蔵書をいったいどうするか(10) まったくもって奇跡の日々

 目録作りが終わってから2ヵ月余が過ぎた。
 この連載のタイトルは『蔵書をいったいどうするか』だけれど、で、結局、「蔵書はいったいどうなるの?」と心配してくださっている方が多いと思う。
 すみません! まだご報告できる段階ではありません! 手をこまねいているわけではないのだけれど。「ご心痛はいかばかりか」といったメールをいただくとありがたくて、さすがにこたえてしまう。これまでの、生活に追われてただただ懸命に働いてきた年月を考えれば、現在の収支はいったい、どうなっているのやら。我ながら、よく持ちこたえているものと思う。
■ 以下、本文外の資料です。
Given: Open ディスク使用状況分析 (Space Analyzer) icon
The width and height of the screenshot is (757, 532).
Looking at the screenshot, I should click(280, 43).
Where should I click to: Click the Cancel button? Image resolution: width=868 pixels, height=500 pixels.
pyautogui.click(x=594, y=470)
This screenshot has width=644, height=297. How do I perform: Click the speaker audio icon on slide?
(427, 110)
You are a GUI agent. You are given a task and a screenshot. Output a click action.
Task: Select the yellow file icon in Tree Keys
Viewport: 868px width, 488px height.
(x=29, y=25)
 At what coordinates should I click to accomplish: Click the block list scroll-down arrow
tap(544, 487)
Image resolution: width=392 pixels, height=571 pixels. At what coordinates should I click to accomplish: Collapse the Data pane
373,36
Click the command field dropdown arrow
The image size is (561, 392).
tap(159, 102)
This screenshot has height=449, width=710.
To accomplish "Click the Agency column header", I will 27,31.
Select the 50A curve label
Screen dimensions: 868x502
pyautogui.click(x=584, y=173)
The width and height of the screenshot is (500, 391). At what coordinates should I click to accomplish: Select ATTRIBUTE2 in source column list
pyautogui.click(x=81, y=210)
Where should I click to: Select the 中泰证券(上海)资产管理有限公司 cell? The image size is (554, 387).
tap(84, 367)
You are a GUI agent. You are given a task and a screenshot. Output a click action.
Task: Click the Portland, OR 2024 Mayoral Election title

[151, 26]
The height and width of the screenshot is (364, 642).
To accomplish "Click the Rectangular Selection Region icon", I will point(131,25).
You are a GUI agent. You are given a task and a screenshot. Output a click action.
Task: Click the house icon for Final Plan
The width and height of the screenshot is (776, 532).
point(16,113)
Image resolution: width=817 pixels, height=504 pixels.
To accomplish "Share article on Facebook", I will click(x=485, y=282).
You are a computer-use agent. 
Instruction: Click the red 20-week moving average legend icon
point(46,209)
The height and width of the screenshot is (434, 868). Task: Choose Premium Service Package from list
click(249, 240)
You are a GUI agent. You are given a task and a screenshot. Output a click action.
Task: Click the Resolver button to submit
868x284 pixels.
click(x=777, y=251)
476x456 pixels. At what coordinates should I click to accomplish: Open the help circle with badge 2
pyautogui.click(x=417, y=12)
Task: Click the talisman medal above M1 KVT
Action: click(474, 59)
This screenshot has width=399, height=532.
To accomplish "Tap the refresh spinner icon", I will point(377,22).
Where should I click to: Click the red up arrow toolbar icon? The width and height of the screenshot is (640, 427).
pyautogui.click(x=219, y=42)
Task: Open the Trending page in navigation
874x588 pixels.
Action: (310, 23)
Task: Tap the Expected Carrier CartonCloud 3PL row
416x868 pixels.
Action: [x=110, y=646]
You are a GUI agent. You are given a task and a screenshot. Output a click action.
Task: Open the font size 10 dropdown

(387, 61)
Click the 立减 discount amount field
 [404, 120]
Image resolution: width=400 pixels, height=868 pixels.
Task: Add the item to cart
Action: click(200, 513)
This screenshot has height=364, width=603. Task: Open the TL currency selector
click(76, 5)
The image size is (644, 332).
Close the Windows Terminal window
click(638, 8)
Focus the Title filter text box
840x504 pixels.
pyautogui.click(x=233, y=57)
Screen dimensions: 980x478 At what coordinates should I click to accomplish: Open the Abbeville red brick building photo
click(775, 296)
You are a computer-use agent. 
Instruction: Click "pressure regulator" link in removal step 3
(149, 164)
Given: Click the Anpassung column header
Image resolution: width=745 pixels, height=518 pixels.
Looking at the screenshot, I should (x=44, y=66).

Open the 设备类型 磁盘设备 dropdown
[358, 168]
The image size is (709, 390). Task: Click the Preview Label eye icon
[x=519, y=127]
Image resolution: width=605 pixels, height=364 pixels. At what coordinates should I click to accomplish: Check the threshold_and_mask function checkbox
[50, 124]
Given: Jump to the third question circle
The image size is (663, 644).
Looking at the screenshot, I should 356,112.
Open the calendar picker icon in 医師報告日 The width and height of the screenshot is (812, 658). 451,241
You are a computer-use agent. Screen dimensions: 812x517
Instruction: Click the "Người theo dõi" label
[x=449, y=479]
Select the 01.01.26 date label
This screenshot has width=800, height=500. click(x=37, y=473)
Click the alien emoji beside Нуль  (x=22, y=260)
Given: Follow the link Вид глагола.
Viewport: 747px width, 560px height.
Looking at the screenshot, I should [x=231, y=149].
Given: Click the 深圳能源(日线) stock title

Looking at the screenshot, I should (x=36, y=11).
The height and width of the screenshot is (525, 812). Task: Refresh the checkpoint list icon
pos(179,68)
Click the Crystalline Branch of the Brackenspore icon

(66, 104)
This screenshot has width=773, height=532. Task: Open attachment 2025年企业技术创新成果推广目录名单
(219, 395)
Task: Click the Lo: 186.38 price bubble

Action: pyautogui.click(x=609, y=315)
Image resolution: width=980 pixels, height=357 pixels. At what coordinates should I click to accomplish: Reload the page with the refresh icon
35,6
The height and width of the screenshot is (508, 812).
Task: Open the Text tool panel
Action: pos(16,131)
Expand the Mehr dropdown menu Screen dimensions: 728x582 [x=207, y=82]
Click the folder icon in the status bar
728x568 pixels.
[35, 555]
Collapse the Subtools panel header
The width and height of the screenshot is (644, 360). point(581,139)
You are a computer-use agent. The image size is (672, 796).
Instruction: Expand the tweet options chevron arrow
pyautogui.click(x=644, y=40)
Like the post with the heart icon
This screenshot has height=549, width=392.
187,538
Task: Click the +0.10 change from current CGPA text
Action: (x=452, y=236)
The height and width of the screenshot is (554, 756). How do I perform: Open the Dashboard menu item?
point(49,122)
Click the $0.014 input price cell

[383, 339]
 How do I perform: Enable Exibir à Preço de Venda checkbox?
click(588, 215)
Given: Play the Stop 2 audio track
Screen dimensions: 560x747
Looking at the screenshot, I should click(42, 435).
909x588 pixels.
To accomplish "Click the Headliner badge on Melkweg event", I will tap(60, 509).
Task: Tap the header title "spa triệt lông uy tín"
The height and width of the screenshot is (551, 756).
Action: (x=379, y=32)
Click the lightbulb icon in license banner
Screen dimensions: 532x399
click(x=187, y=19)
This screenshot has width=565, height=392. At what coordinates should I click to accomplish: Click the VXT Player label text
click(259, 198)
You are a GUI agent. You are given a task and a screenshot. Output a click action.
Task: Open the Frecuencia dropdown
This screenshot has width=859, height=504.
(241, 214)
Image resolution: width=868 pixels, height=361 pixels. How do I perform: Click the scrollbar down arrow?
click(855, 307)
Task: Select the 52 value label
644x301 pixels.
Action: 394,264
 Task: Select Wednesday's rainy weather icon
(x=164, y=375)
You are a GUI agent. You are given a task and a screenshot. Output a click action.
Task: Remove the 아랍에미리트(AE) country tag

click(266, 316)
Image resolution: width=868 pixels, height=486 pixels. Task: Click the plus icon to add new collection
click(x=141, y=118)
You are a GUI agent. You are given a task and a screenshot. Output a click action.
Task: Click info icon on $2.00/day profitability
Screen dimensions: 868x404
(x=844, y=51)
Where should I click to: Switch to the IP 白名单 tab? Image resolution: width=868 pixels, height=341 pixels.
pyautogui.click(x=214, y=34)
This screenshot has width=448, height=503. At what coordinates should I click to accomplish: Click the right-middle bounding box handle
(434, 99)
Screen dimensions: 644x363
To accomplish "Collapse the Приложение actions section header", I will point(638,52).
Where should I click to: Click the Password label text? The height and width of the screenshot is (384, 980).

 草森紳一が25年間暮らした門前仲町のマンション——あの本の洞窟から蔵書の半分を引越しさせたのは、昨年の6月11日。あじさいが満開の梅雨の季節だった。翌々日から倉庫でのジャンル分け作業を始め、6月27日には九段会館で「草森紳一さんを偲ぶ会」。そして7月8日には残り半分の蔵書の引越し。
 あの怒濤のような日々から、もう1年が経ったのだ。

 「アナタ、まさか草森さんの蔵書を片付けるつもりじゃあないでしょうね。死ぬわよ」引越し前に、ピシャリ言った辣腕編集者のNさんも、目録完成を伝えると「奇跡よ」と一言。プロジェクトの仲間たちからも何度聞いたことか。「ブログもできたし、HPもできたし、目録だってできたし。こんなことフツ〜ではないですよ〜〜奇跡! 奇跡!」

 フツ〜でないことは、蔵書整理プロジェクトの外でも起った。
 ブログにコメントを寄せてくださったことがある笑酢さんと不忍ブックストリート一箱古本市のご協力で、5月初め、私たちの活動を伝えるりっぱなチラシができたのでした。このことがきっかけになって、『彷書月刊』6月号に「草森さんの本は川を渡って」(南陀楼綾繁)という取材記事が掲載される。
 それとは別に5月18日、わがプロジェクトのブログに北海道新聞から取材依頼のメールが飛び込む。記者の方によれば、千駄木往来堂書店で偶然チラシを目にされたのだという。なんてラッキー!
 そして6月18日の北海道新聞に、蔵書整理の様子が大きく写真入で掲載されたのでした。

 出会いの奇跡をすなおに喜びたい。感謝したい。私たちはこれらを草森マジックと呼んだ。別のアジトでは、毛筆の生原稿や凄みのある校正ゲラ、謎の数式がいたるところに見られる創作ノート等々も整理中。さあ、次のマジックを楽しみにもうひとふんばり。